I'm going to be studying until I'm dead. I will never be the complete article

"I wrote most of the Black Country material and I made sure that it was all doable live. Beggarman was a bit difficult to play and sing, but I did it. I've been playing for 50 years now, when you've been playing for so long it becomes natural."

Go with the flow

"A lot of friends of mine were famous rockers and they stopped playing it and played other kinds of music and their fans became very upset. Rock has been very good to me and I have this rock voice.

"When I go on stage I have to do what comes naturally to me and that is rock. People grew up listening to the rock Glenn Hughes and when people come to see my solo shows that is what they're gonna get."

I'm all about that bass

"I like Fender Js and Ps. You've seen me play the P bass for so long, but of late I have gone back to playing Js. The P has a thicker sound. I have a great deal with Orange though so I can get the thicker P sound on my J bass and the J neck is easier to play. It just has a little extra something in the mid range as well, which I really like."

I got my first real six-string

"My first guitar was an acoustic guitar my mom bought me for Christmas that didn't even have a brand name on it. Then it was a Futurama guitar. From there I had a Hagstrom and then a Rickenbacker, then a Telecaster then a 355.

"After that I started playing bass and my first bass was a '62 Salmon coloured Fender Jazz bass, which I really wish I still had. I'm a crazy vintage collector, I have 240 basses and guitars. When you stop drinking and doing drugs you have a bit more money to spend on things that you enjoy."

Listen, learn, read on

"I practice a lot. I practice playing both guitar and bass. I play every single day, I'm in my studio every day and I write every day. You can hear that in my playing, you can hear that I play a lot.

I'm thinking, 'I'm the first Westerner to play in a stadium here and I'm in jail, am I ever gonna get out?'

"I'm going to be studying until I'm dead. I will never be the complete article. I will always be studying. Music to me is the healer, my music has saved my life so many times, it really has."

Comin' out of nowhere, drivin' like rain

"I played the Sunbury Music festival in Australia in 1975 and it rained like you have never seen rain before in your whole life. It was worse than Woodstock. It was devastatingly evil, the rain was so bad. It was horrific to play in it and watch these kids get completely soaked and have mud flying everywhere."

In my darkest hour…

"My bodyguard was killed in Indonesia in 1975. That was devastating. I'm filming a movie about that this and next year. It will be my side of what happened.
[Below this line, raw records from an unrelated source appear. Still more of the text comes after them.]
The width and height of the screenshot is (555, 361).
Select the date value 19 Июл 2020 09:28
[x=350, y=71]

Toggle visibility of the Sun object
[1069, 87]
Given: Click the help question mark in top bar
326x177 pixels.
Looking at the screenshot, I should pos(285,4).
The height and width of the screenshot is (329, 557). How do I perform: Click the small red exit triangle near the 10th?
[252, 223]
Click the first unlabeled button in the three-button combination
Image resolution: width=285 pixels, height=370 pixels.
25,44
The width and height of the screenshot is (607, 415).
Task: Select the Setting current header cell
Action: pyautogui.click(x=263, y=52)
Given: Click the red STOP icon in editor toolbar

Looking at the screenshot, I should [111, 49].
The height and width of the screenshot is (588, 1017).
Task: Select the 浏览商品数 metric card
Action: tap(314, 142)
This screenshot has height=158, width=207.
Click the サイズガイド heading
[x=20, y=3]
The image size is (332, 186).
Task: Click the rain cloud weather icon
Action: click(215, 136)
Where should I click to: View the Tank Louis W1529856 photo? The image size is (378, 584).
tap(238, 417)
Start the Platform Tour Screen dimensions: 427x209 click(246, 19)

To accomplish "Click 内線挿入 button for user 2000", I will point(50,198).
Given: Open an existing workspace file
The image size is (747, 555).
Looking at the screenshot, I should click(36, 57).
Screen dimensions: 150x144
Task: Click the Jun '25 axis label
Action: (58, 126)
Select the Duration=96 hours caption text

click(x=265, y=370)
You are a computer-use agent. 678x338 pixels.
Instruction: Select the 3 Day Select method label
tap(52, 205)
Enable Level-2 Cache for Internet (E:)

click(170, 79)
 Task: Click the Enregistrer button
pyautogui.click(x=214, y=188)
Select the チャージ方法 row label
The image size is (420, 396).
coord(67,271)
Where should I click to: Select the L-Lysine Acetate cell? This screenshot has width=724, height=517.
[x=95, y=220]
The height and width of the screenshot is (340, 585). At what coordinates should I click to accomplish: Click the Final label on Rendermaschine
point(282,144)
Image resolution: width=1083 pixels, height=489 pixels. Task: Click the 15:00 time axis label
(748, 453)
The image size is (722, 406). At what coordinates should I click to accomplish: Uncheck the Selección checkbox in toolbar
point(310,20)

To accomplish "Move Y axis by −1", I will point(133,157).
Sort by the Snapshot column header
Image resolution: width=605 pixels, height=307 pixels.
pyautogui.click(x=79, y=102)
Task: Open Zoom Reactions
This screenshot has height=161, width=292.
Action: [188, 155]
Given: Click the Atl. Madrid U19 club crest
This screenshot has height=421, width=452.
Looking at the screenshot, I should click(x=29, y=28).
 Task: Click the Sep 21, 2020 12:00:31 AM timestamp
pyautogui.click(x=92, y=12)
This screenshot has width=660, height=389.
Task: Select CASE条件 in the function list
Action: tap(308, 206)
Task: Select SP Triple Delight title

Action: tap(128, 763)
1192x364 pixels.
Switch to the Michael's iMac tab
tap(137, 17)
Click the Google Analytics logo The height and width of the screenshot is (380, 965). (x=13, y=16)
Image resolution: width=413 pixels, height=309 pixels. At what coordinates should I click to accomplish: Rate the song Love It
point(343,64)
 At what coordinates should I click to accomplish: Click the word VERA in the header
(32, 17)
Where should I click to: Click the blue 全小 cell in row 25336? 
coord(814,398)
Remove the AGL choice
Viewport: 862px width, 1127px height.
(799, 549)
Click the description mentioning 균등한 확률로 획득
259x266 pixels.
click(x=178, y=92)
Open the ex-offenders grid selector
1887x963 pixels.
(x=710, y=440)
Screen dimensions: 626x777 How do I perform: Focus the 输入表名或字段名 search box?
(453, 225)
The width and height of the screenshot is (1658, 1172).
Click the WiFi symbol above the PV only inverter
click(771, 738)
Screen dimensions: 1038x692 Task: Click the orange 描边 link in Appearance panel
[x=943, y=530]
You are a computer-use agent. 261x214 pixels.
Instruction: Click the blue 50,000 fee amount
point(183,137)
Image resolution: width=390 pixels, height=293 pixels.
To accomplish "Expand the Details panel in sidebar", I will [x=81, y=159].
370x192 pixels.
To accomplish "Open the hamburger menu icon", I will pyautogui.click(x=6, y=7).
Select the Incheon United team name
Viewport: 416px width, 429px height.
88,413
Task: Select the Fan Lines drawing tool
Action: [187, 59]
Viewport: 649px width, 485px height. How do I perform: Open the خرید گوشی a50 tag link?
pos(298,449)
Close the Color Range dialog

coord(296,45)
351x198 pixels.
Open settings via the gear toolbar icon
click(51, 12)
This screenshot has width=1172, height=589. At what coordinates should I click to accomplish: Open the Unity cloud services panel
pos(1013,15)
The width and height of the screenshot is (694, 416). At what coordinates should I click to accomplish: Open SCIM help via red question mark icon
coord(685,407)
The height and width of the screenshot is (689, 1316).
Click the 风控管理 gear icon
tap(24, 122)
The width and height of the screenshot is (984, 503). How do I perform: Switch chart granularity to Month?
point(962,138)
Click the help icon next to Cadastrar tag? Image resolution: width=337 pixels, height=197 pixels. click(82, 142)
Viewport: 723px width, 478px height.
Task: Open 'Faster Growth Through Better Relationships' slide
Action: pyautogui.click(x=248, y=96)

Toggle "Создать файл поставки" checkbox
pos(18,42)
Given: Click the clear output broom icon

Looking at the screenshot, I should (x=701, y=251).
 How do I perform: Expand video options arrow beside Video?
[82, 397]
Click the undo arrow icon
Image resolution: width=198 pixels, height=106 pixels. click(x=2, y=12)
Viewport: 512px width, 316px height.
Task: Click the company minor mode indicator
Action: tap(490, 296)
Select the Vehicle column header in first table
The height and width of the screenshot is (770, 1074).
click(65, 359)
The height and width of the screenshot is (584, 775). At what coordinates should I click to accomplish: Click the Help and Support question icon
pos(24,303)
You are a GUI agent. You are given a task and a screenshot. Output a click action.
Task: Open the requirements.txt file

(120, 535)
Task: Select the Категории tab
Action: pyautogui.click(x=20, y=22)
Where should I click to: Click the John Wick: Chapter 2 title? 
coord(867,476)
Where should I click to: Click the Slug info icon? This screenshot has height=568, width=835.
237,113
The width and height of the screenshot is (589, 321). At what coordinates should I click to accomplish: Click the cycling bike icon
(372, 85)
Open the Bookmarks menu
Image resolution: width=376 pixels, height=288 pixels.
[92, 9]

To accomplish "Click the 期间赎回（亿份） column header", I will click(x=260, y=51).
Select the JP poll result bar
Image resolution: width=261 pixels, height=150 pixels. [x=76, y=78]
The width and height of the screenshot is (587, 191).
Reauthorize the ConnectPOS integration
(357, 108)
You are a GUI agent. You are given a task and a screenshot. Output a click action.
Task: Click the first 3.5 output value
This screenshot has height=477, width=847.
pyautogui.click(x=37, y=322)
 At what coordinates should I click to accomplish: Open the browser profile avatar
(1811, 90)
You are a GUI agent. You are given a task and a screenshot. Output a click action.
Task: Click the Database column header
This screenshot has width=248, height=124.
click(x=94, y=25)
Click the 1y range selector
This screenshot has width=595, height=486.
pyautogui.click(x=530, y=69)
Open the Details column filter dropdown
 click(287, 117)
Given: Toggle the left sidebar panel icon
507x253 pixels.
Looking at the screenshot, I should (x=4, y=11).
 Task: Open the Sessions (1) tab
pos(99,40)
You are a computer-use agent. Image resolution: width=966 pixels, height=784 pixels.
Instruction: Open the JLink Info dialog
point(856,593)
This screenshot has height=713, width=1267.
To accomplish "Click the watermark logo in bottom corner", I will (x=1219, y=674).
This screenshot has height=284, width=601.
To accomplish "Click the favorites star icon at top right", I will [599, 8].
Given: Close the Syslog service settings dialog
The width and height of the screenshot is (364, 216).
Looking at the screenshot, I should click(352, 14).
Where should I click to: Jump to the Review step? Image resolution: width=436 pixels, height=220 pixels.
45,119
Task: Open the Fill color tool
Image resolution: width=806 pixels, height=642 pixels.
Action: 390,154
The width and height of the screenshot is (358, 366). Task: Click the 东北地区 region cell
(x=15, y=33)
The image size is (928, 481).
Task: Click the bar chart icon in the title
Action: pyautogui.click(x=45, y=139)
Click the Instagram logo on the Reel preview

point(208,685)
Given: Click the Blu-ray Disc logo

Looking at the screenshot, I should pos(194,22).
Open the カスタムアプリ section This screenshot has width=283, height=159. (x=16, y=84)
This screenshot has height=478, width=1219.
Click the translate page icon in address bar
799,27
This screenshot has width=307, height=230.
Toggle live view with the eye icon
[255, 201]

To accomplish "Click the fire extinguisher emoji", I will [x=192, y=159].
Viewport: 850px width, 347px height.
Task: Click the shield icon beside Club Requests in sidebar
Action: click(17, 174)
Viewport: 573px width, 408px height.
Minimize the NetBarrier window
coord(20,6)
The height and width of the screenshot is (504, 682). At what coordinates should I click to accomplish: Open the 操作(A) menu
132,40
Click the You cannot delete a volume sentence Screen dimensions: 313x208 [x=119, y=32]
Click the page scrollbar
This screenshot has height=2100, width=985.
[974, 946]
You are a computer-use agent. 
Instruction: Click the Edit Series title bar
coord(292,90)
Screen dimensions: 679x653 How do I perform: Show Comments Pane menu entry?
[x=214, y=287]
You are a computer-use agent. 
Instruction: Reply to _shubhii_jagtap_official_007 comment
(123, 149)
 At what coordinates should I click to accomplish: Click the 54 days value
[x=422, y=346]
I was thrown in jail when that happened because he was with me right before he was killed.

"When you're in jail accused of murder, you're spinning your wheels thinking, 'I'm in a third world country, I'm the first Westerner to play in a soccer stadium here and I'm in jail, am I ever gonna get out?' For the documentary I'm going to go back to the hotel where he was killed and walk the corridors."